◆ **Stated problem**: Put every line of the items below into a numbered list. Skip the blank lines and leave the pictures out.

(A block of data)

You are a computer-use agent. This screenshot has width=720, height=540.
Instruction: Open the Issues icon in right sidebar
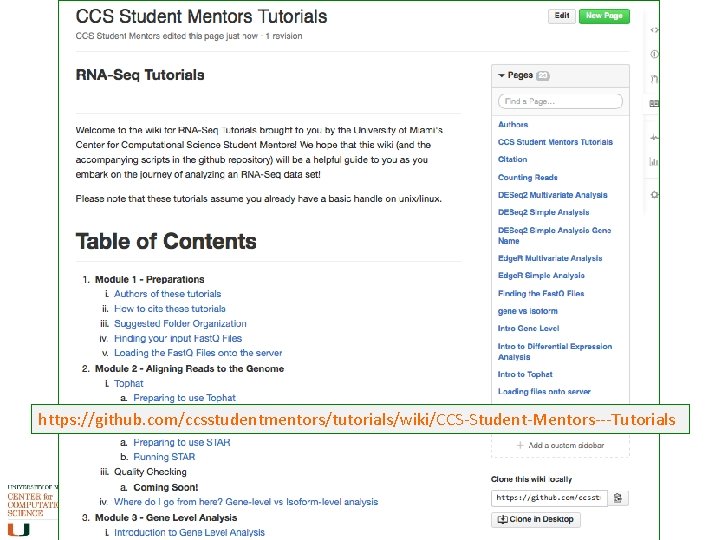point(654,54)
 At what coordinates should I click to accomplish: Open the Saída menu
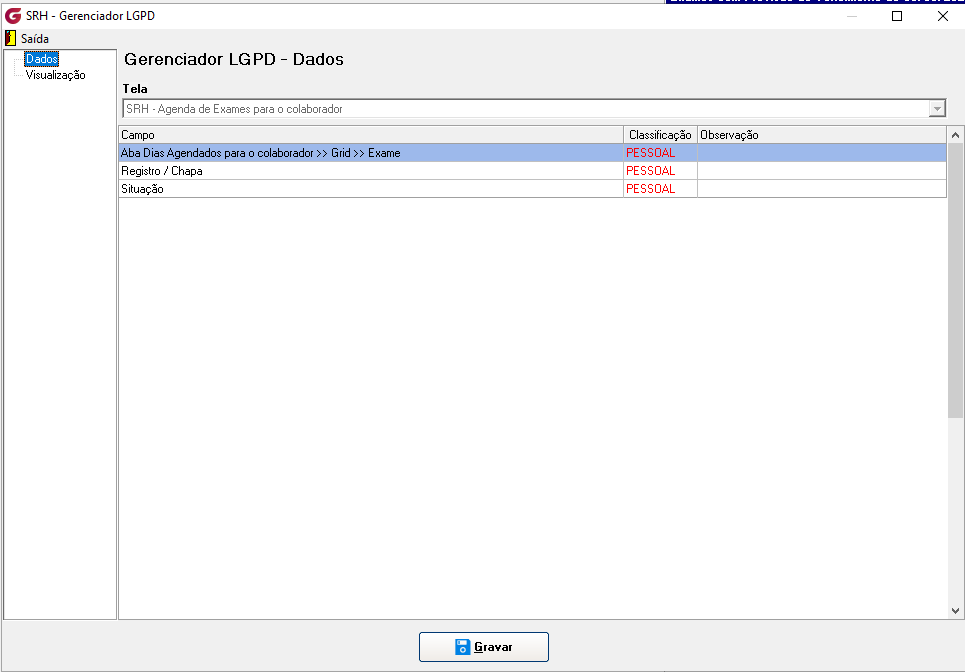[34, 39]
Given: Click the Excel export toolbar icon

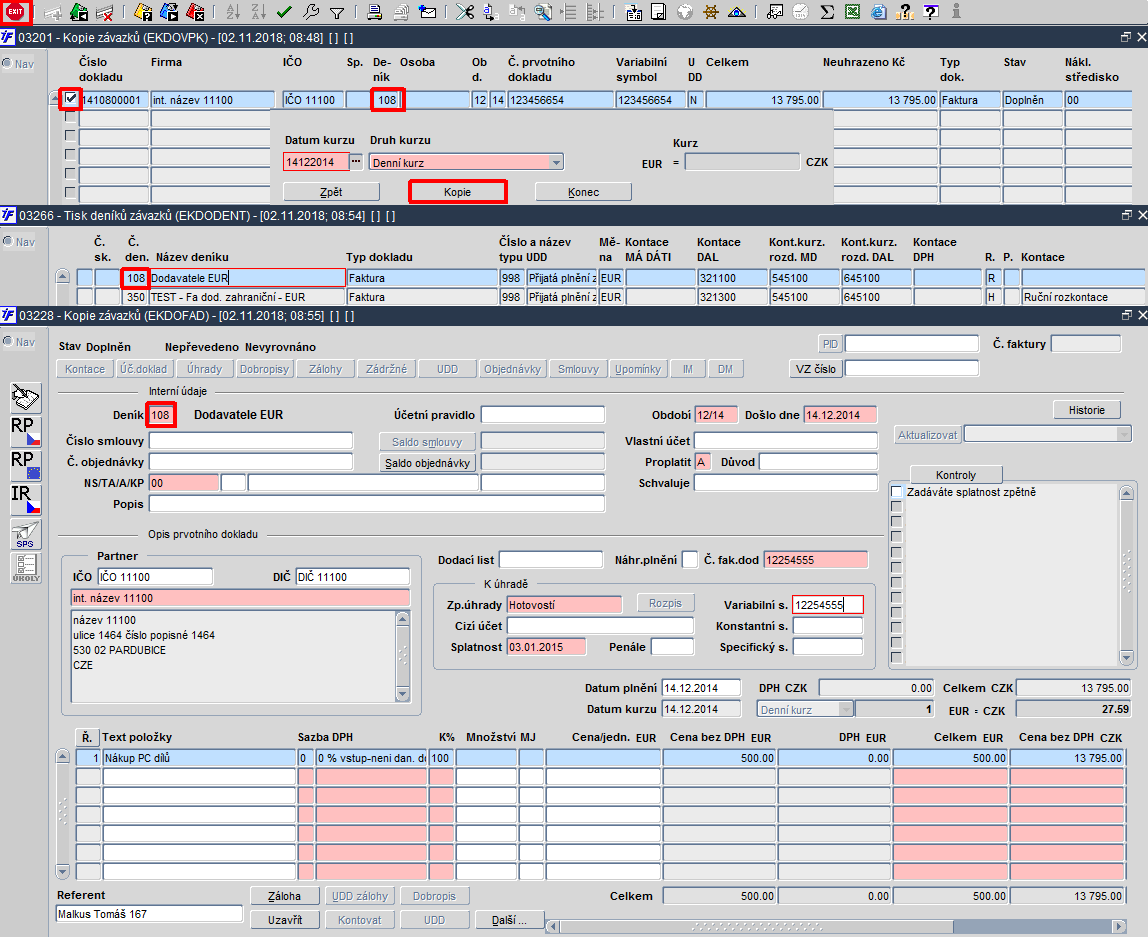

◆ **Response to this task**:
1. You are a computer-use agent. This screenshot has width=720, height=540.
2. Instruction: Open the Issues icon in right sidebar
3. point(654,54)
4.  At what coordinates should I click to accomplish: Open the Saída menu
5. [34, 39]
6. Given: Click the Excel export toolbar icon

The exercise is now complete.